_ZADANIE DO WYKONANIA 1_
Odpowiedz krótko na pytania do fragmentu tekstu o zadośćuczynieniu dla powoda.
(a) Jak tutejszy Sąd ocenia zasądzoną kwotę zadośćuczynienia?
(b) Po upływie ilu lat opinia psychologa opisywała stan powoda?
(c) Jaki stopień depresji wskazano w ustaleniach o stanie emocjonalnym i psychicznym powoda?
_ZADANIE DO WYKONANIA 2_
Dopisz dalszy ciąg fragmentu tekstu o zadośćuczynieniu dla powoda, zaczynając zaraz po jego ostatnim zdaniu.

──────── FRAGMENT TEKSTU

Niemniej w ocenie tutejszego Sądu zasądzona kwota zadośćuczynienia jest nieadekwatna do doznanej przez powoda krzywdy.

Przede wszystkim należy podnieść, że nieuprawnione są ustalenia Sądu I instancji co do związku przyczynowo – skutkowego obecnego stanu zdrowia powoda z wypadkiem i w jego konsekwencji ze śmiercią ojca powoda. Sąd a quo dopuścił dowód z opinii biegłego psychologa na okoliczności wpływu śmierci ojca powoda na stan emocjonalny i psychiczny powoda, nie dysponując żadnym materiałem dowodowym, który mógłby świadczyć o ówczesnym, bieżącym przeżywaniu przez powoda żałoby po śmierci ojca. W czasie informacyjnego przesłuchania powoda nie powołał się on na żadne obiektywne okoliczności związane z żałobą, typu leczenie psychiatryczne, porady psychologa lub inne zdarzenia. W efekcie opinia psychologa odnosiła się tylko i wyłącznie do aktualnego stanu emocjonalnego powoda, tj. do stanu zdrowia po upływie prawie 13 lat i w zupełnie innej sytuacji zdrowotnej powoda, również starszego o 13 lat. Mało tego, opinia została wydana przez biegłą psycholog, a odnosi się do kwestii kardiologicznych, które nie mieszczą się w zakresie wiedzy specjalnej biegłej. Tym samym za całkowicie nieuprawnione należy uznać ustalenia, że u powoda, w związku ze śmiercią ojca, występuje zespół stresu pourazowego związany z szokiem powypadkowym, a stan emocjonalny i psychiczny wskazuje na depresję umiarkowaną. Występuje wysoki niepokój ogólny i napięcie wewnętrzne. Funkcjonowanie w życiu codziennym w rodzinie i społeczeństwie po śmierci ojca jest u powoda znacznie ograniczone – powód cały czas cierpi na samotność i brak więzi z ojcem, jako głównym autorytetem. Powód wymaga terapii psychologicznej ze względu na utrzymującą się depresję i stan pozawałowy. Zespół stresu pourazowego może utrzymywać się do końca życia, a u powoda może występować przez kilka najbliższych lat z uwagi na poczucie krzywdy i bardzo silny związek emocjonalny z ojcem. Układ krążenia u powoda reaguje bardzo mocno na zespół stresu pourazowego i nie można wykluczyć, że zawał serca u powoda ma związek z traumą po śmierci ojca.

────────────────
──────── ZAPISANE DANE

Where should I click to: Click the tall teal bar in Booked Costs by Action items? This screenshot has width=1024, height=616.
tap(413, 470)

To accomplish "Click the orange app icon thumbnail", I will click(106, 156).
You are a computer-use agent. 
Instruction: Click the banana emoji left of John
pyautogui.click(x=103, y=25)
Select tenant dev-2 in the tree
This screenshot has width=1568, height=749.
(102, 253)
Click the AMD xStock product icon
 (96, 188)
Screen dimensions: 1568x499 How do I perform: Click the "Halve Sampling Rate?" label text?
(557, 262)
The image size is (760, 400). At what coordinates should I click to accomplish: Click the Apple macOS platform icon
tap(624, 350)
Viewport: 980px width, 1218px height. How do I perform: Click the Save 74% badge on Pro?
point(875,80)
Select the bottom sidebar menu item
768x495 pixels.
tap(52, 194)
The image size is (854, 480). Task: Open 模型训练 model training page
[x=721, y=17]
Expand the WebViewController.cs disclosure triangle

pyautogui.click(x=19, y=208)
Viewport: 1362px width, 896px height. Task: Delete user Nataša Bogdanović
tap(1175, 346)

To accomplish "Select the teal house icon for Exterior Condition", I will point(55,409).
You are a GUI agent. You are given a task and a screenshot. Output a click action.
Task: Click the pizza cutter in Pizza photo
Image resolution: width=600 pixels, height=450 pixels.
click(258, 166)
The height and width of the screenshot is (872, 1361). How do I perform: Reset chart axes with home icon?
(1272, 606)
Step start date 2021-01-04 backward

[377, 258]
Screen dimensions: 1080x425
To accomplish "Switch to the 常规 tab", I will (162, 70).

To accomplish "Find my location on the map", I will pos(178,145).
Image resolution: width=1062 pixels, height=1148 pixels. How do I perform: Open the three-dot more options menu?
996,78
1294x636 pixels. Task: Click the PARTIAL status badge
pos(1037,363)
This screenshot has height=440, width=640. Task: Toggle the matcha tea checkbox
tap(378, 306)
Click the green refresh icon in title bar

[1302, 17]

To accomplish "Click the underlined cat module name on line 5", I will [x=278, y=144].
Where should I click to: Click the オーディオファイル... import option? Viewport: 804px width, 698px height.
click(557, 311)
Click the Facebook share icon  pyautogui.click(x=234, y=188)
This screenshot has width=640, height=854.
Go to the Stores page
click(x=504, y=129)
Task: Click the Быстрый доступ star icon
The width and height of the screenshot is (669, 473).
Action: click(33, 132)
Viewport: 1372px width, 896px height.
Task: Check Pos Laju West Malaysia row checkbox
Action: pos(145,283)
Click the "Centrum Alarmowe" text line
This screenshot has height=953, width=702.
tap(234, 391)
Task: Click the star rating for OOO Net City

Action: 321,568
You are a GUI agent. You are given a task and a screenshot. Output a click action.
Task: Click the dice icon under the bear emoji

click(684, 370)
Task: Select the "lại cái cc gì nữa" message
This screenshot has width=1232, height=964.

────────────────

_ODPOWIEDŹ 1_
(a) Jako nieadekwatną do doznanej przez powoda krzywdy.
(b) Po upływie prawie 13 lat.
(c) Depresję umiarkowaną.

_ODPOWIEDŹ 2_
W konsekwencji należy przyjąć, że powód oczywiście przeżył śmierć ojca, ale żałoba przebiegała w sposób typowy i zakończyła się po kilkunastu miesiącach, nie powodując żadnego trwałego urazu w psychice powoda i nie wywołując żadnego uszczerbku na jego zdrowiu. W ocenie Sądu II instancji w takiej sytuacji adekwatną kwotą zadośćuczynienia jest kwota 25.000 zł, którą należało pomniejszyć o 20% przyczynienia się poszkodowanego, co daje 20.000 zł należnego zadośćuczynienia.

Niezależnie od powyższego, strona pozwana kwestionowała od początku procesu datę początkową biegu odsetek, gdyż szkoda została zgłoszona w dniu 19 marca 2012 r., tak więc ustawowy 30 – dniowy termin do spełnienia świadczenia upłynął dopiero w dniu 19 kwietnia 2012r., a zatem odsetki powinny zostać zasądzone na podstawie art. 481 § 1 k.c. od dnia 20 kwietnia 2012 r.

Z tych względów na skutek apelacji strony pozwanej należało częściowo zmienić zaskarżony wyrok w punktach 1 i 4 na podstawie art. 386 § 2 k.p.c.

W ocenie Sądu ad quem niezasadny jest natomiast zarzut naruszenia art. 102 k.p.c., gdyż brak jego zastosowania spowodowałby całkowitą iluzoryczność korzystnego, co do zasady dla powoda, rozstrzygnięcia. O zastosowaniu tej instytucji zadecydowała także sytuacja materialna i zdrowotna powoda.

Ze względów wyżej wskazanych za całkowicie nietrafną należy uznać apelację powoda. I z tych wszystkich przyczyn trzeba było na podstawie art. 385 k.p.c. oddalić dalej idącą skargę strony pozwanej oraz w całości apelację S. Ł.. O kosztach procesu orzeczono zgodnie z art. 100 zd.1 k.p.c.